• Aim: Copy, word for word, the part of the golf handicap passage that opens with the words containing "If you are playing" and closes with "friends that day.".

• Passage shown:

####################

Let’s take a look at the golf handicap system, specifically gross versus net scoring, and see how you can calculate it.
Gross Versus Net Golf
To figure out how gross versus net works in golf, let’s take a look at an example of a handicap index of 15.
1. Index Converted to Course Handicap
When you look at your USGA handicap, you will see that it shows your handicap index.
This is the representation of how many strokes over par you are at an average golf course.
This index will be used to calculate a course handicap at each individual course.
Let’s say you are playing a course that is rather difficult.
You can put your handicap index in and see that your course handicap will probably be a 16 or so.
When you convert an index to a course handicap, the course handicap will not be a number with a decimal.
For instance, a handicap index could be a 15.2, but a course handicap has to be rounded.
The course handicap will vary from one course to another based on the difficulty of the golf course that is being played.
Some golfers will be pleasantly surprised when they head out to a course and find that their index converts to a much higher course handicap.
They will feel as though this gives them a couple of extra shots for the day.
However, the course is also going to be more difficult.
2. Dot the Scorecard
Once you have your handicap index converted to a course handicap, you can then set up your scorecard for play.
The first thing you will need to do is locate where the handicap for each hole is located on the card.
There will be a line item on the scorecard which shows the individual handicaps for each hole.
They will be rated from 1 to 18.
The number one handicap hole is the hardest on the course while the number eighteen is the easiest hole on the golf course.
If your course handicap is 16, you will need to place a small dot on your scorecard on each of the first 16 handicap holes.
This means there will be two holes that have no dot, for which you will not get an extra shot.
In one row of your scorecard, you will keep the gross score, what you shot on the hole.
On another line, you can write down the net score.
Some people draw a line through the box on a diagonal and keep both the gross and net score in the one box.
If you are playing on the third toughest handicap hole and you make a bogey, you are a 16 handicap, this will be a par.
If a 16 handicapper shoots an 88, that is their gross score.
When they subtract the shots to get their handicap down 16 shots, their net score will be down to a 72.
This is a great round for a 16 handicapper, and it means they played exactly to their handicap.
When you dot the scorecard, it allows you to keep track of any kind of match you have going with friends that day.
Most matches are played hole by hole or nine or six holes at a time.
It’s rare to do a full 18-hole match.
3. Posting Scores
Once you have finished your round for the day, you are going to need to post your score.
In order to keep your handicap accurate, all golf scores have to be posted.
If you have a very high round, the handicap system will eventually throw it out.
If you are worried about posting a low or high round, don’t be afraid to.
The handicap system will always work itself out and produce a number which is fair.
You will find that the more accurate your handicap is, the more people will want to play a match against you.
The fair handicap is what makes the game fair.
If you are a high handicapper and have a great round, make sure to post it.
This round could be a sign of great things to come in your game.

####################

• Stored rows:
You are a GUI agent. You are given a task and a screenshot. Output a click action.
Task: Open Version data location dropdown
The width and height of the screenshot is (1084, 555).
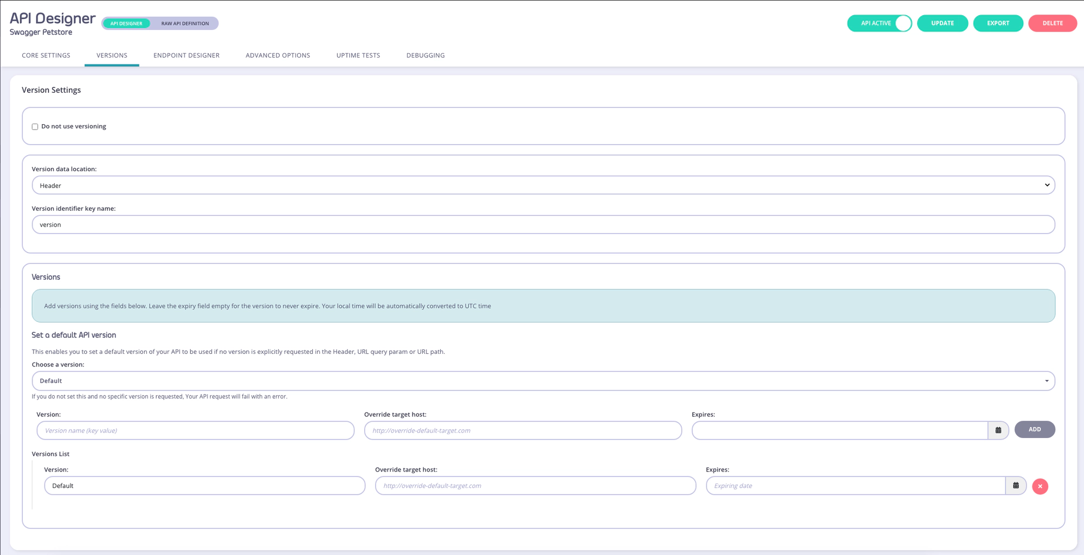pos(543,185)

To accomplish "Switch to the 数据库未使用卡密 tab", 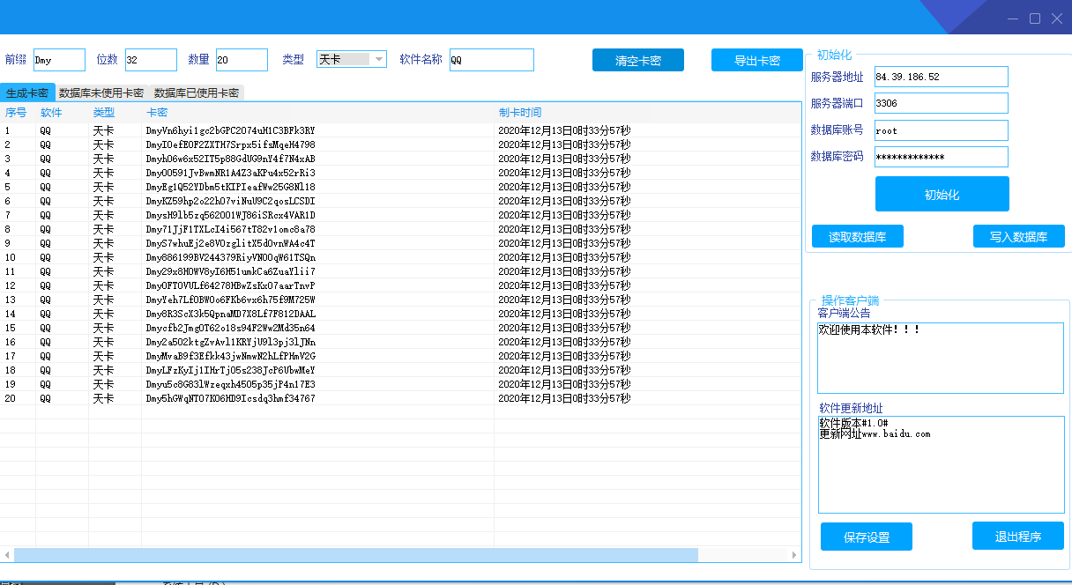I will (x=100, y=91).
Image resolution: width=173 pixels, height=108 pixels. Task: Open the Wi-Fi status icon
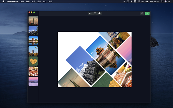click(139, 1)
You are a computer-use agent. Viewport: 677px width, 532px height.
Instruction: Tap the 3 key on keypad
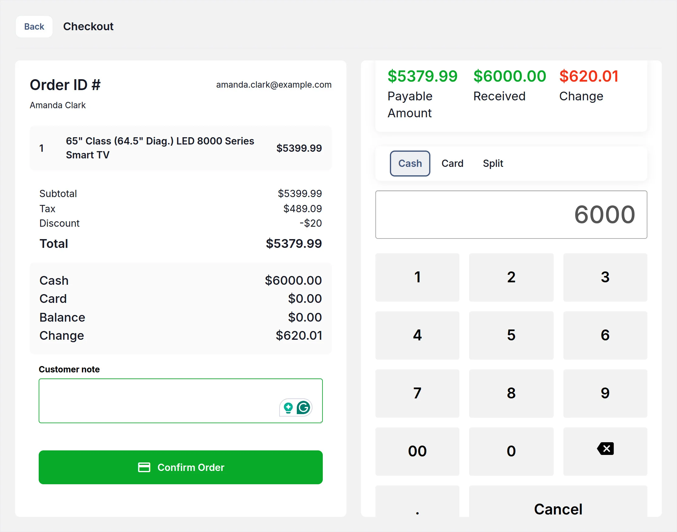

####################

• Worked answer:
If you are playing on the third toughest handicap hole and you make a bogey, you are a 16 handicap, this will be a par.
If a 16 handicapper shoots an 88, that is their gross score.
When they subtract the shots to get their handicap down 16 shots, their net score will be down to a 72.
This is a great round for a 16 handicapper, and it means they played exactly to their handicap.
When you dot the scorecard, it allows you to keep track of any kind of match you have going with friends that day.